In the latest episode of UBP’s Expert series, Norman Villamin, CIO Wealth Management and Pierre Corby, Equity Analyst Healthcare, invited Dr Samarth Kulkarni, CEO of CRISPR Therapeutics, to discuss the challenges and investment opportunities offered by medical innovation, specifically in the field of gene editing.
While gene editing itself is not that new, the CRISPR/Cas9 technology represents one of the most important breakthroughs in the field in the last decade. Scientists are now able not only to read but also to write genes. This could have major implications for health, wealth and humanity.
Thanks not only to advances in genetics, but also to a general convergence in technologies, including computing, today it is possible to precisely edit DNA mutations in the three billion DNA base pairs of the human genome. CRISPR/Cas9 was first developed relatively recently, in 2021, as a therapeutic agent. It represents a massive leap forward in gene technology, and the scientists behind it won the Nobel Prize in chemistry in 2020. What makes CRISPR/Cas9 such an important development is that it is easy to use, cheap and versatile, putting other gene-editing technologies in the shade.
The potential applications for this technology are immense. CRISPR/Cas9 enables the development of one-off treatments that can replace life-long therapies. Of course, this applies to rare genetic disorders, but also other, more complex diseases. We highlight diabetes as an example, where pancreas cells grown from the patient’s own stem cells could be developed to produce insulin. Another example of the technology’s use is in treating liver disease, with the potential dual benefit of also averting affections to the heart which such liver conditions can cause. Cancer treatment could also be a major beneficiary from CRISPR/Cas9-based therapies, as T cells (the immune cells that fight cancer cells) can be edited to target the cancer, obviating the need for arduous treatments such as chemotherapy.
Progressing from such ambitions to adoption of CRISPR/Cas9 is not straightforward.

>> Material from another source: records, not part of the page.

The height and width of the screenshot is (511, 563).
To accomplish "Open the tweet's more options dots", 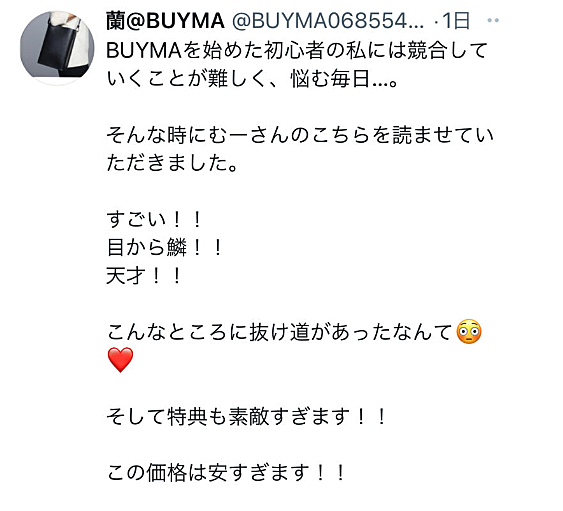I will pos(493,20).
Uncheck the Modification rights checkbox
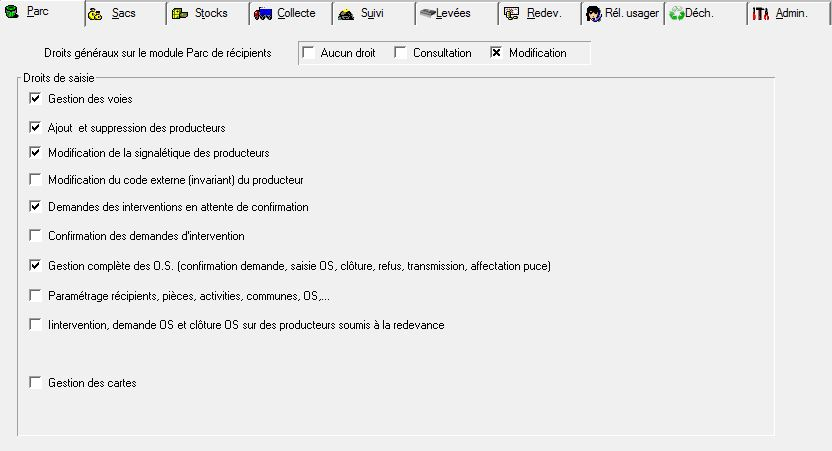This screenshot has width=832, height=451. (x=497, y=53)
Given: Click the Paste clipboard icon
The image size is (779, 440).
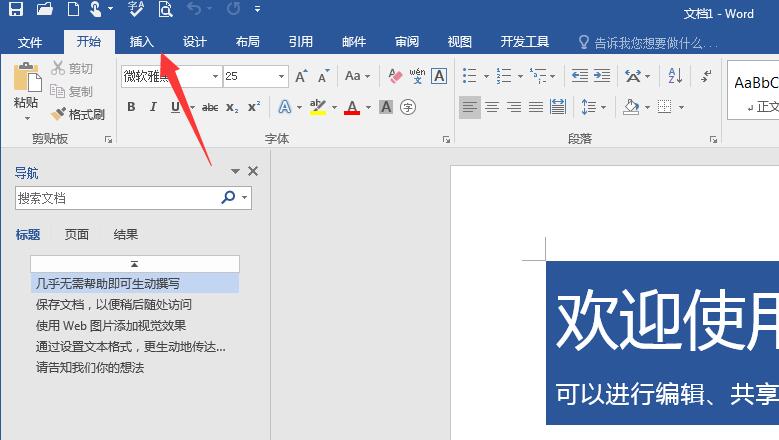Looking at the screenshot, I should point(26,78).

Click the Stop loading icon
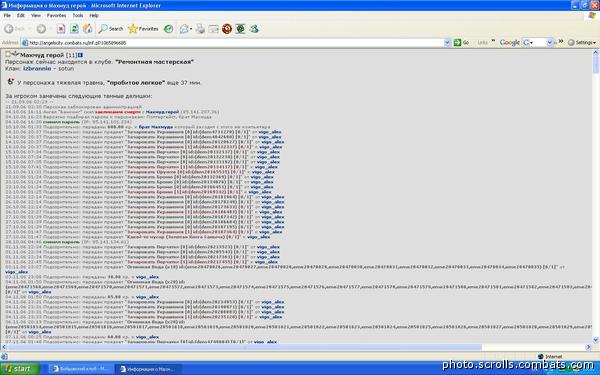(x=61, y=29)
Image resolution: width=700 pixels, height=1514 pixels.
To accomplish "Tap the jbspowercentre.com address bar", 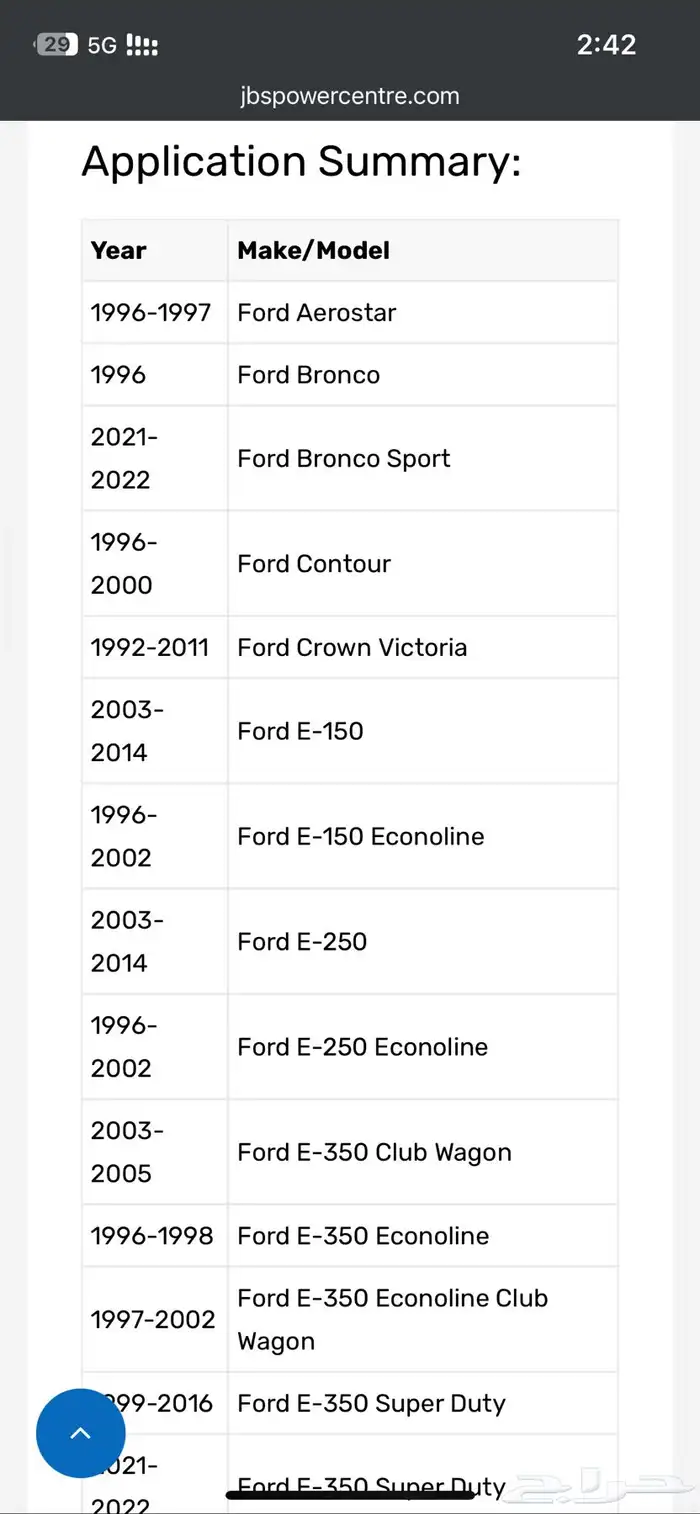I will (350, 97).
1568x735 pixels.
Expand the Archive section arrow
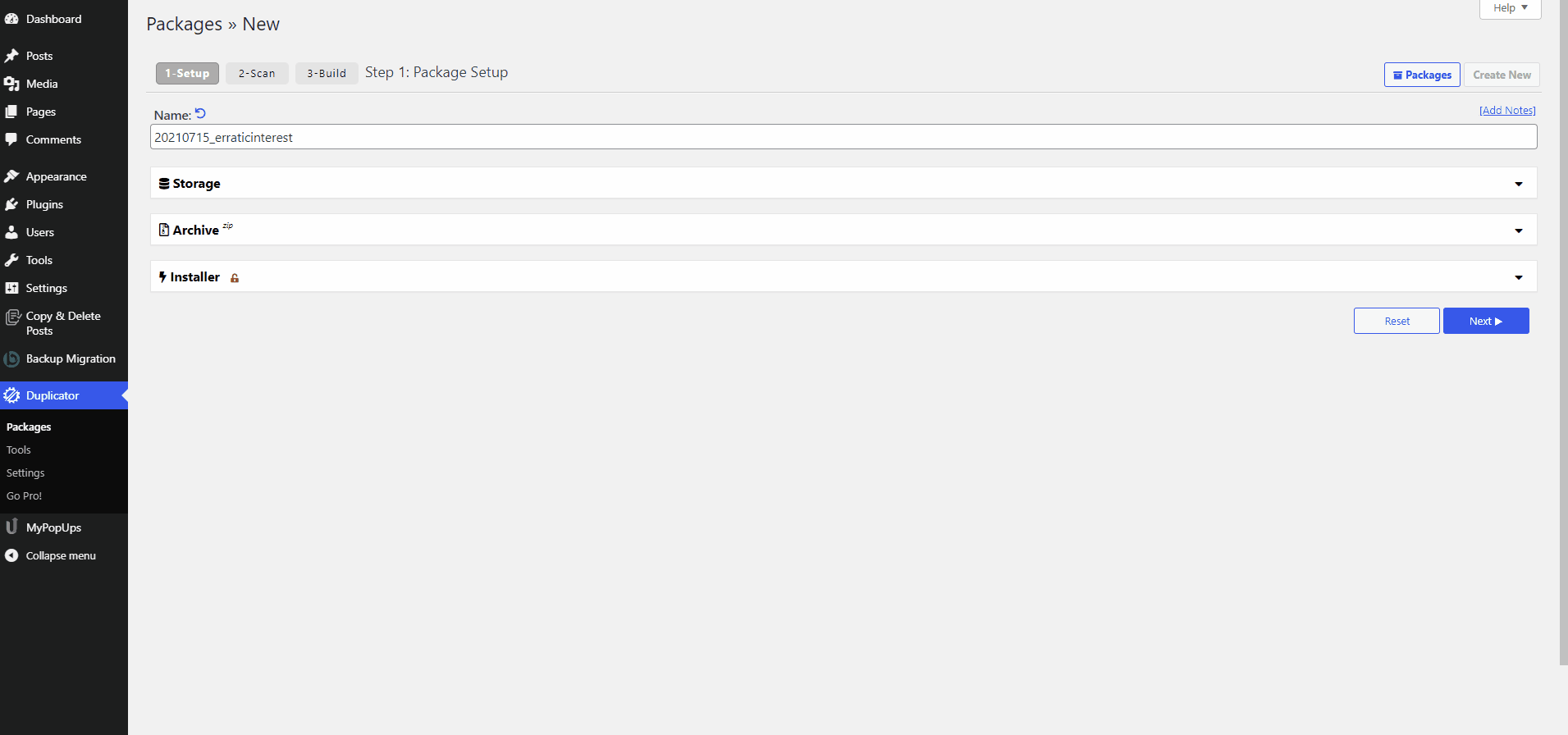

There are development and delivery challenges and costs, although the latter will decrease over time. Regulation is, without a doubt, a further issue, although currently the FDA and the EMA are supportive of getting new, effective treatments out to patients, knowing that they can reduce healthcare costs.
CRISPR/Cas9 also represents a business challenge: its “one-and-done” treatment approach could have a massively disruptive effect on more traditional market players. For big pharma, CRISPR/Cas9 could, for example, wipe out the antibody market for cancer treatments, and insulin producers would find themselves in trouble with the development of artificial pancreases. Then there is the issue of speed, as CRISPR/Cas9 could greatly reduce the time-to-market of new therapies.

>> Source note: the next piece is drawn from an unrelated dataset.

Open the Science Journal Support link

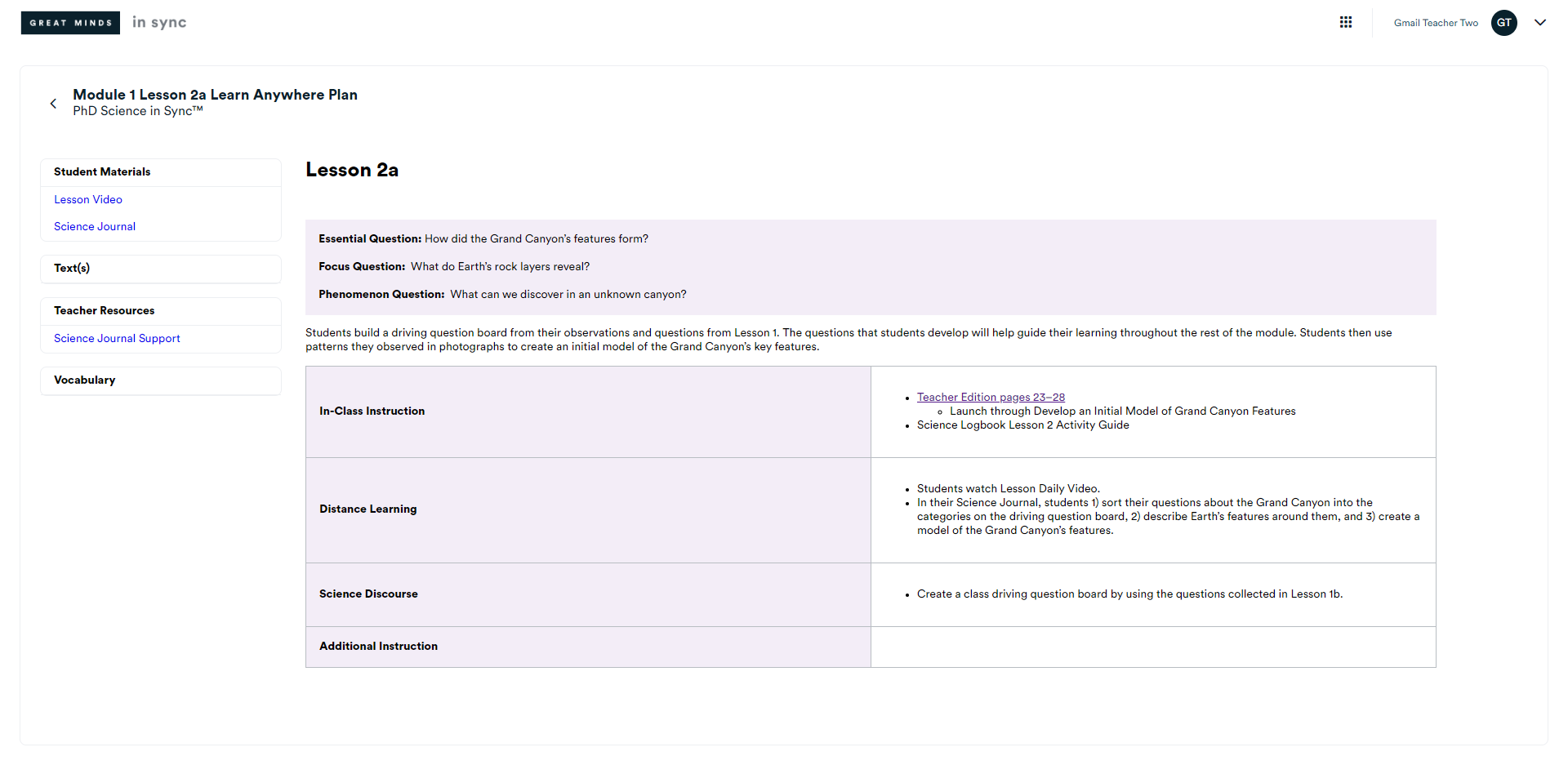click(x=117, y=339)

There is, of course, an ethical dimension too, as CRISPR/Cas9 has the potential to enhance the human body, and even to create a new species. Currently, only somatic cell lines are being edited (i.e. the edited genes are not passed on to offspring), rather than germline cells (i.e. egg and sperm cells, and embryos), meaning that genetic diseases can still be passed onto progeny.
The opportunity for the adoption and commercialisation of CRISPR/Cas9 therapies is exciting, being a potential game-changer for human health for decades to come. However, it also entails possible moral conflicts and uncertain outcomes, begging the question of how best to use the technology and ensure it is only for good.